The broad "flat" places are 4000-5000m deep. A car going 60 miles per hour needs about two and a half minutes to travel 4000m.

Notice how few, far between, and spindly the "stickie uppie" bits are. They are frozen lava from old volcanoes. The ones that stick up enough are the islands; the others are called sea-mounts, of which more another time.

((image hhe-ocean-floor.png goes here))

Most of the islands we visited were, even to someone who started life in Colorado, pretty nearly "mountains".

But if you were to measure the "height" of the islands from the sea floor in it's immediate neighborhood, you'd get really impressive numbers. More on this on a moment. But first...

Maybe you've seen things like the following?

((image hhe-hawaii-chain.jpg goes here))

That was the image in my mind for many years, certainly... tiny bits of the volcano above the surface, many, many more meters of volcano below the surface.

Alas, as delightfully dramatic as that picture is, I think the story is more usually less extreme. I say "I think" because what figure is the right figure for "depth of ocean floor near the base of the island" is not an easy number to pin down. (If you want to make your little gray cells sweat hard go to Wikipedia's page about topological "prominence".)

Whether the above water/ below water ratio is dramatic or not, the overall height (sea floor to summit) of the islands is impressive.

The following diagram tries to show why you might call Denali the "highest" mountain in the world. And it shows what one of the islands we visited (Fogo, in Cabo Verde) looks like when you can see above and below the sea.

I've drawn Everest, Denali and Fogo all to the same scale. The light brown is the bit of the mountain you can see, the dark brown is the rock between the lowest part you can see and sea level. In the case of Fogo, the "above the sea" part of the volcano/ island is the green part, and the submerged part is blue.

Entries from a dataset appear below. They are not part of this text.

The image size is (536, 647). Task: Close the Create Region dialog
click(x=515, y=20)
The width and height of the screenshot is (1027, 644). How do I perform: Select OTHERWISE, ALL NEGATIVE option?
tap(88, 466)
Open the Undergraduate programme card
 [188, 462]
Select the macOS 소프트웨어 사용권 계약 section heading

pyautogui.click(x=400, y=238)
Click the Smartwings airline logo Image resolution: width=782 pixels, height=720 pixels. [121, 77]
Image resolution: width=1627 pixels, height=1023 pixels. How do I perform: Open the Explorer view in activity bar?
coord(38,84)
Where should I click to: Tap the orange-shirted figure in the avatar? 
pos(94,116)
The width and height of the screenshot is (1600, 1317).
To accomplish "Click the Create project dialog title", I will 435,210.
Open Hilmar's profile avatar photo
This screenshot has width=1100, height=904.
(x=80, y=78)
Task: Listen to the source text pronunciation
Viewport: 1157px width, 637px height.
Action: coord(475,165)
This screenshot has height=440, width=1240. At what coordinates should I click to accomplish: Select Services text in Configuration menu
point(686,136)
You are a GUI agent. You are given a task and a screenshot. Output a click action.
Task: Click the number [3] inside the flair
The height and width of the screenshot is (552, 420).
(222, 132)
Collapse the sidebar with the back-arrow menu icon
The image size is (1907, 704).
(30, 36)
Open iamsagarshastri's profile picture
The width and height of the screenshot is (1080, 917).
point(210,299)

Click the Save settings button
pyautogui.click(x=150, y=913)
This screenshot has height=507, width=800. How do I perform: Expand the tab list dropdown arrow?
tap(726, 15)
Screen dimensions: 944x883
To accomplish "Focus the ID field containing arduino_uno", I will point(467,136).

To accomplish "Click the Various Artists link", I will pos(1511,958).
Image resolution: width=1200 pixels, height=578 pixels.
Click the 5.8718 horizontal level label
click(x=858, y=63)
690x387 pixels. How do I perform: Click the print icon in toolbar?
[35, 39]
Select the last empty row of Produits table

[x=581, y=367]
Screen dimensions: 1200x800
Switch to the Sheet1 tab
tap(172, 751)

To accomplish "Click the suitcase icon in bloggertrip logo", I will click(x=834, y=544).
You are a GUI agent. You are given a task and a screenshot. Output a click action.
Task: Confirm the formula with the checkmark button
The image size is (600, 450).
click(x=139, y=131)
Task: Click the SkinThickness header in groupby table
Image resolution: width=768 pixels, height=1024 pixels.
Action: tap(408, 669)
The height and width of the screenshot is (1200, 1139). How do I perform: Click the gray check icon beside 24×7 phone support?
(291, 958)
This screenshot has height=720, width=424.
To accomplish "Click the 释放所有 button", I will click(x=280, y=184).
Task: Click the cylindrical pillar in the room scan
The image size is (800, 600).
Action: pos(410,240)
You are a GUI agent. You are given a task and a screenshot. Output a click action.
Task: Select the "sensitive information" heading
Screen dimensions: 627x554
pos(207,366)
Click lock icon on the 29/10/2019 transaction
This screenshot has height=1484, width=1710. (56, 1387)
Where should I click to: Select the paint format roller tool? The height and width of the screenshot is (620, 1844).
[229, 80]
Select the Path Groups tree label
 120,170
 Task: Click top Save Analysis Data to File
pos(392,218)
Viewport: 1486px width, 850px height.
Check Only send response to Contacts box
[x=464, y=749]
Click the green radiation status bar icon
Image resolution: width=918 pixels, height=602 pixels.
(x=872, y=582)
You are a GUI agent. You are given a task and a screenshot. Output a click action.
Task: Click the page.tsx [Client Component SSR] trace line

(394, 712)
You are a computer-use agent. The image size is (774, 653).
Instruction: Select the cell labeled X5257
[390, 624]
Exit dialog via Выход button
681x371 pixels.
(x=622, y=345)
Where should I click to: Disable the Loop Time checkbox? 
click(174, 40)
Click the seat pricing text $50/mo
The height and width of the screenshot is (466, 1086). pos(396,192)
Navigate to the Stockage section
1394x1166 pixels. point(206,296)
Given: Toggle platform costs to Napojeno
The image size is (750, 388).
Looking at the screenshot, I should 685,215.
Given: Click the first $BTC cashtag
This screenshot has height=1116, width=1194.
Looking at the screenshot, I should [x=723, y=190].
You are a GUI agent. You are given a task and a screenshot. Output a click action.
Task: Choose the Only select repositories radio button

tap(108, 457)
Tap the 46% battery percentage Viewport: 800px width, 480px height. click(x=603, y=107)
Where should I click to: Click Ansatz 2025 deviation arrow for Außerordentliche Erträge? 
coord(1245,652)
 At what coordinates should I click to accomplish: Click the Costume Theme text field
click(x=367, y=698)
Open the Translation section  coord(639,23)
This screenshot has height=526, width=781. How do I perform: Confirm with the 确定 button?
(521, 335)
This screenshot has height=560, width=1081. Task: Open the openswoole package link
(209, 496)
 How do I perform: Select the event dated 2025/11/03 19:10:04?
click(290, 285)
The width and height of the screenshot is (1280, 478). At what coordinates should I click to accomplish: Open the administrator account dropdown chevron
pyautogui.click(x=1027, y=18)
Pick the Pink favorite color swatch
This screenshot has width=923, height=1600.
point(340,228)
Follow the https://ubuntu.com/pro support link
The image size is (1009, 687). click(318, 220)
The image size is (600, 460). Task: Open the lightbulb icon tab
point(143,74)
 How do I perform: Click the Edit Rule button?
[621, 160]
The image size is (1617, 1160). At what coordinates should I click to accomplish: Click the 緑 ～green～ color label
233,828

((image hhe-how-hi-e-d-f-20250601_1548.png goes here))

So, sadly, the islands are not like this...

((image hhe-exagg-20250601_1548.png goes here))

I apologize for all the words... but after many hours pulling this together, I couldn't resist. Sorry. I hope I didn't obscure the wonder of some of the matters covered.



For another time...

What is meant by "sea level"? That is not nearly as simple as it might seem!